The couple will now try to figure out what to do next, according to a spokesperson for the organization. David Casillas was legally living in the U.S. under a work visa.
He said his wife knows no one in the town across the border from Laredo, Texas.
They have lived in Painesville, just north of Cleveland, for the past 17 years. The couple has four children, ages 4 through 12, who are all American citizens.
“She’s scared; I believe she’s more scared for her children than for her right now,” nephew Christian Morelos told CBS News.
She was headed home from her factory job, where she works seven days a week, when she was pulled over, her family said.

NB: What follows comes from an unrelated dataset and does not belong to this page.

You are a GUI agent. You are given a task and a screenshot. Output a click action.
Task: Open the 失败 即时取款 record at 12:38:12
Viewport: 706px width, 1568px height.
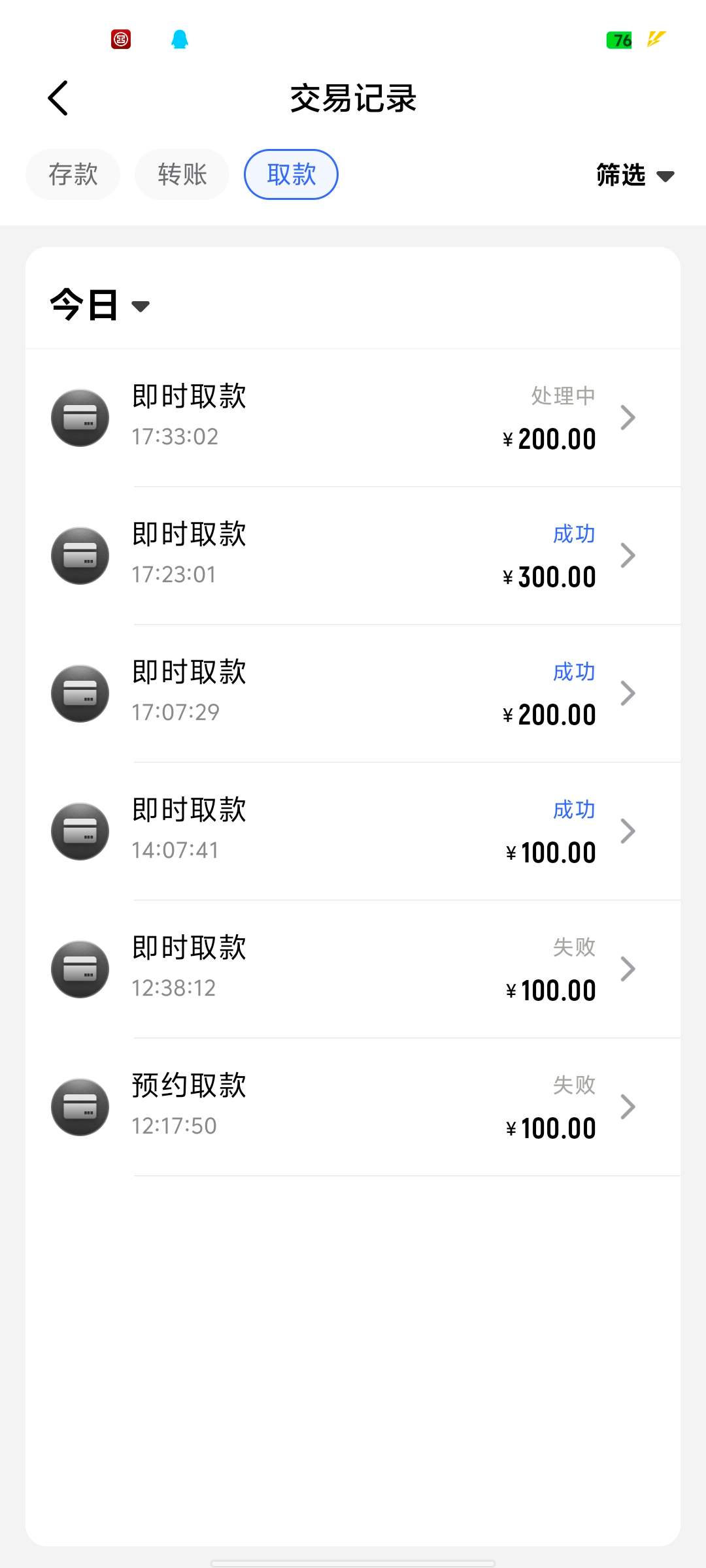coord(353,970)
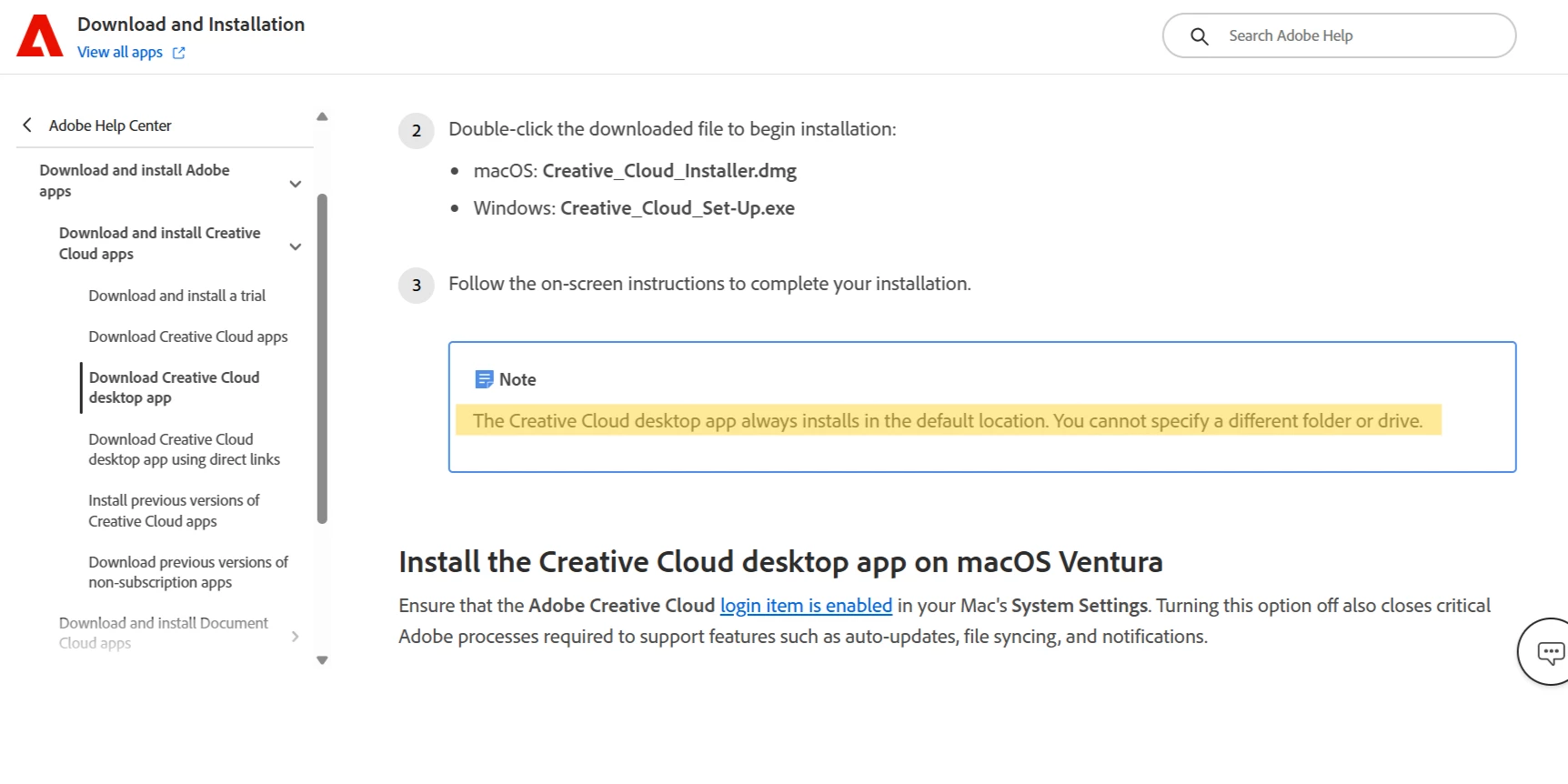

“What happened to Beatriz was the direct result of the new [Trump] administration and the policies that have been given to ICE,” immigrant attorney Elizabeth Ford told CBS. “People with no criminal history are being told they have to leave the country in a very short amount of time, when they’ve built an entire life here with children and houses and families and jobs,” Ford said.
Thomas Horman, the acting director of ICE, has said his agency is simply doing its job in arresting immigrants who lack documentation.
Read: Mexican Man Whose Wife Voted for Trump Is Deported: 'They Suddenly Told Me It Was Time to Go'
Another Painesville deportee, Francisco Narciso, was kidnapped by cartel members when he arrived in Nuevo Laredo and was held for ransom six days until his girlfriend wired nearly $4,000, his friends and immigration advocacy groups said.
He was grabbed at gunpoint at a bus station and locked in a room with others who had been deported, his family said.
After being beaten and denied food, he was finally released Sunday night, his girlfriend told the Plain Dealer reported.
Kidnapping is a common money-making scheme for cartel members.
ICE has faced criticism for depositing deportees in the state of Tamaulipas. The U.S. State Department considers it one of the most dangerous areas of Mexico and advises American tourists to avoid the area.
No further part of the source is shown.